Gestern war Sonntag. Und? … Muttertag! Ja, natürlich, das auch und deshalb war es leider absolut unmöglich sich mit italienischen Freunden zu verabreden, was am Sonntag, zumindest vor 17 Uhr, ohnehin eine delikate Angelegenheit ist, denn am Sonntag gibt’s Mittagessen bei den Eltern, respektive Schwiegereltern, und am Muttertag, der festa della mamma!, sowieso. Keine Chance also für uns, als deutsche Kleinfamilie, in compagnia genüsslich einen wonnigen frühsommerlichen Strandtag zu verquatschen, über energiegeladene Kinder, drohende oder real existierende Hängebusen zu lamentieren und über die drei Kilo zuviel, die immer noch vom Winter übrig sind, Überlebensstrategien für das diesjährige Sommerloch (drei Monate lang und breit und tief) zu entwerfen und natürlich über treue (oder möglicherweise untreue?) Männer zu spekulieren, welche wiederum über Autos und Motorräder und Ersatzteile und … ja ich weiß eigentlich gar nicht so genau, worüber die reden und reden …, währenddessen gemächlich durch Wasser zu waten, sich erste rötliche Streifen an Po und Busen anzubrutzeln und den Kindern von Zeit zu Zeit das Schokoladeneis aus dem Gesicht zu witschern. Nein, das alles gab’s gestern leider gar nicht.
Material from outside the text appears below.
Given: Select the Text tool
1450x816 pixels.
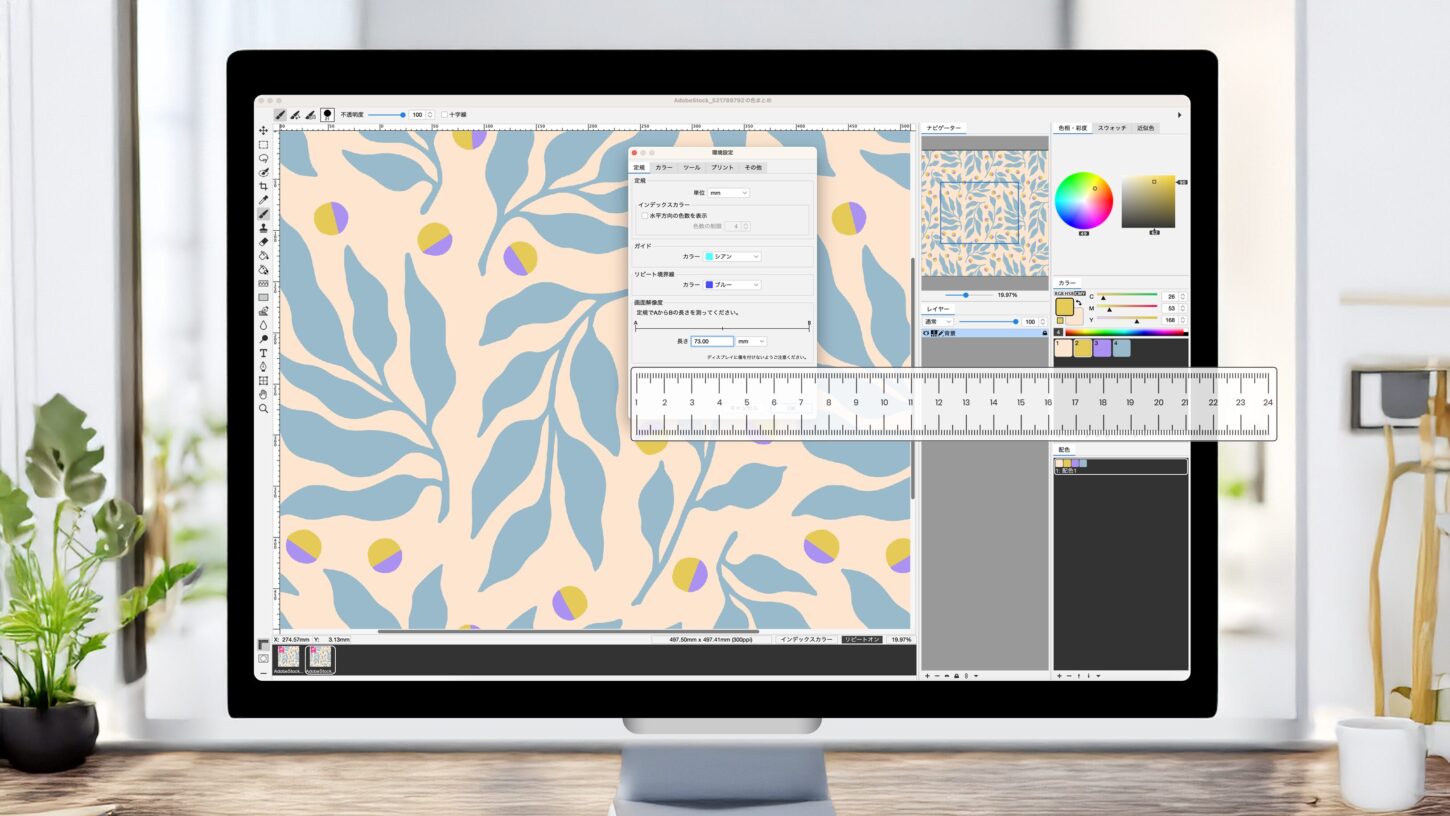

Aber es war nicht nur Sonn- und Muttertag – der ja auch in Deutschland seine durchaus überflüssige Tradition hat – es war auch Fahrradtag. Nationaler Fahrradtag. Und das ist in Genua mal eine Erwähnung wert.
Wenigstens von 9 Uhr morgens bis 12 Uhr mittags (danach … schon klar, nicht?) wurde in Genua dem Fahrrad gehuldigt. Zumindest auf dem Corso Italia, der vierspurigen Straße nebst Promenade am Meer. Drei Stunden Vollsperrung auf 2,5 Kilometern. Freie Fahrt für immerhin 300 freie Radler in einer Stadt, die – bislang – vollkommen befreit ist von jeglichem Fahrradweg, vermutlich die höchste Quote an Scootern, Vespas und Motorrädern in Italien pro 100 Einwohner hält und ein massives Verkehrsproblem hat. Genua liegt lang ausgestreckt am Meer und im Rücken erheben sich sofort die ersten Hügel und dahinter Bergketten. Die Hügel sind vollgestellt mit Häusern und dazwischen winden sich enge Straßen. Auf und ab. In so einer Stadt kann man nicht Fahrrad fahren. Angeblich. Aber in so einer Stadt findet man oft nicht mal für die Vespa einen Parkplatz.
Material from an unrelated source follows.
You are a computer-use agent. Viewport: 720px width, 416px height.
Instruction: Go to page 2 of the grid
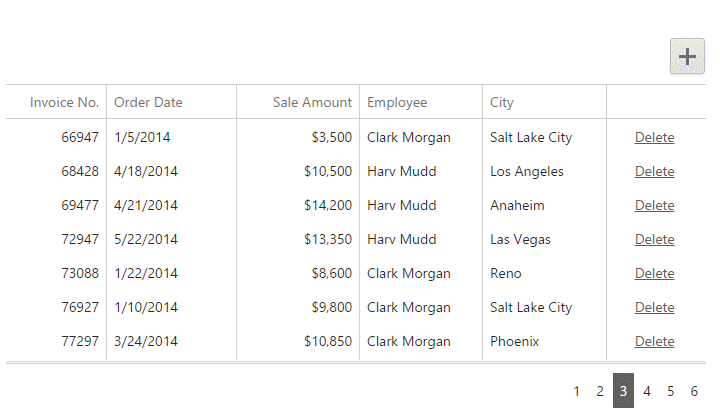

Fahrräder in Genua sind entweder Spielzeug für Kinder oder Sportgerät für ernsthafte, vollkommen spaßbefreite Rennradler in bonbonbunten Trikots. Während in einigen italienischen Städten wie Bozen, Turin oder Ferrara inzwischen ein Netz von Fahrradwegen existiert, und tatsächlich genutzt wird, sind normale Alltagsradler, ciclisti urbani, in Genua noch echte Freaks. Verrückte. Oder eben Deutsch.
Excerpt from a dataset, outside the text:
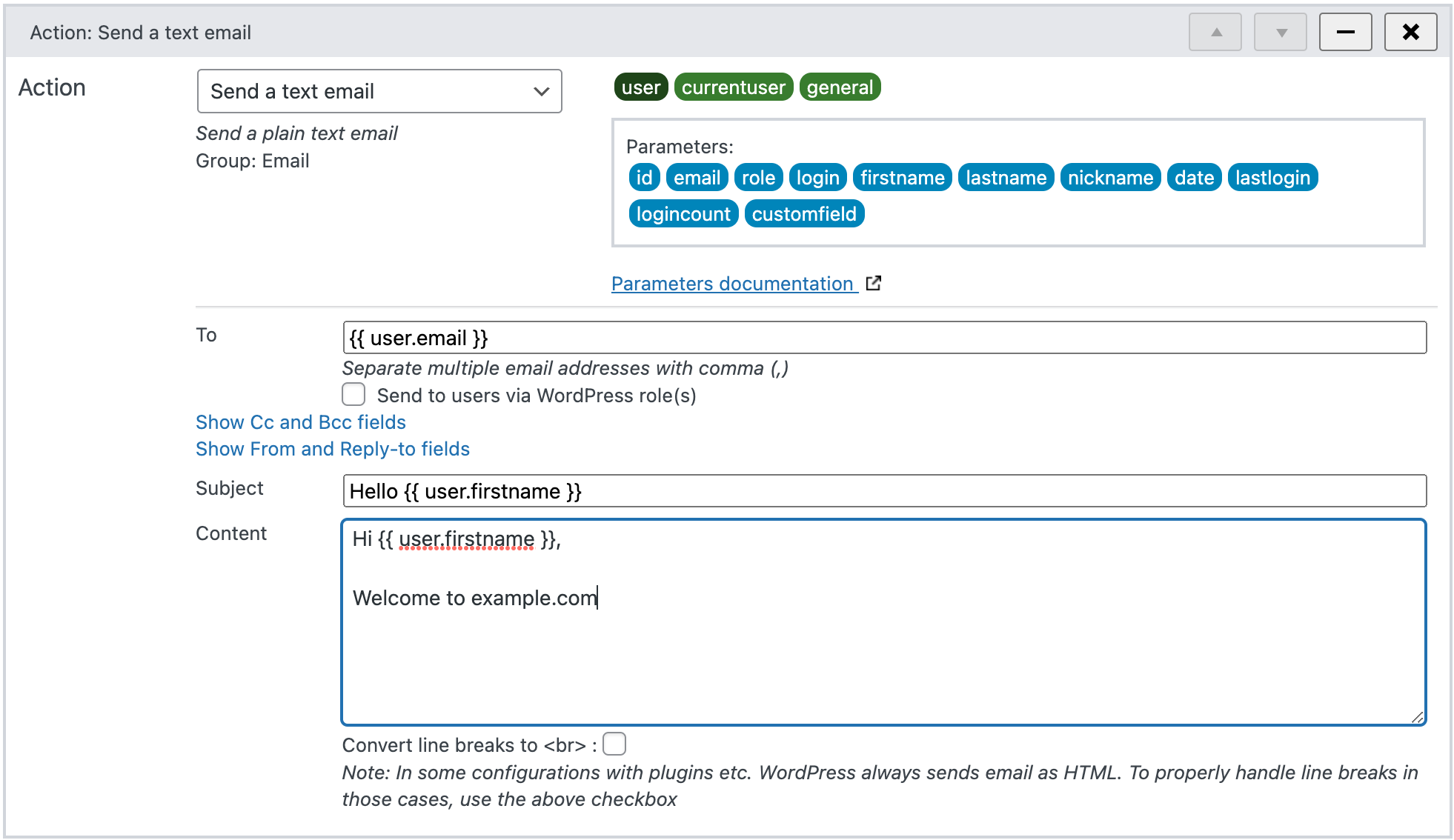Enable Send to users via WordPress role(s)
Viewport: 1454px width, 840px height.
pyautogui.click(x=353, y=395)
Also fahre ich als gute Deutsche Fahrrad, bin Mitglied in einer kleinen, munteren Fahrradinitiative mit dem Charme einer anarchistischen Selbsterfahrungstruppe, und begleite wacker meinen Sohn alltäglich mit dem Fahrrad zur Schule, wo sich jeden Morgen ein gigantisches Verkehrsknäuel aus Motorrollern und Autos ballt. Wenn wir uns da durchgewühlt haben, parkt das Fahrrad meines Sohnes einsam und allein am Rande des Schulhofes, was die Direktorin gar nicht gerne sieht, es könnte die anderen Kinder gefährden … scusi? Es ist angeschlossen … „Brava!“ loben mich trotzdem die Mamma-Kolleginnen, aber ich bin mir nicht sicher, ob sie mich nicht eigentlich für unverantwortlich oder komplett durchgeknallt oder einfach nur sehr deutsch halten.
Auf jeden Fall kann ich nicht mehr einfach zurück. Ich würde nämlich gerne manchmal mit einer hübschen Vespa durch die Gegend knattern. Hügel hoch, Hügel runter, durch die Kurven, am Meer entlang. So richtig italienisch.
Schoene Geschichte, liebe Kirsten, das Ende ist ausschlaggebend dabei ! Wir lieben Italien ein bisschen auch deshalb – sonst sollten wir dort bleiben wo alles so ist wie wir es moechten – wie langweilig – und w o o o o ???